Perhaps I'm at that age, but I've noticed more of them cropping up on social media: photos of toddlers sleeping in weird places, with their Garanimals-clad bodies in anatomically confusing arrangements. On my facebook feed, there's a little boy folded in half like a dollar bill, a costume-bin princess casually napping on a bookshelf and all sorts of children planking in piles of toys and books. It’s a cute meme. But more than anything, it reminds me that I once knew sleep as a purely physical act. When little kids need to recharge, they flop down wherever they are and drift off, drool-side up. I did it too, and even through college, I passed between the waking and sleeping worlds with only occasional interference from my mind.

» **Exercise data**:
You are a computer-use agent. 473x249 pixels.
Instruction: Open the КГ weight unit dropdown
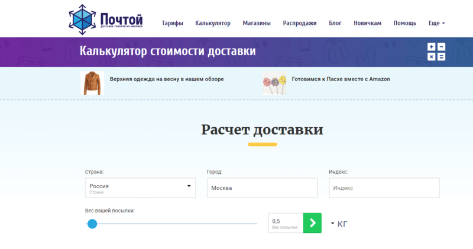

» **Exercise prompt**:
Answer these questions about the text on toddlers sleeping in odd places:
1. Where is the costume-bin princess napping?
2. What do little kids do when they need to recharge?
3. Until when did the writer pass between waking and sleeping with only occasional interference from the mind?

» **Finished exercise**:
1. On a bookshelf.
2. They flop down wherever they are and drift off, drool-side up.
3. Even through college.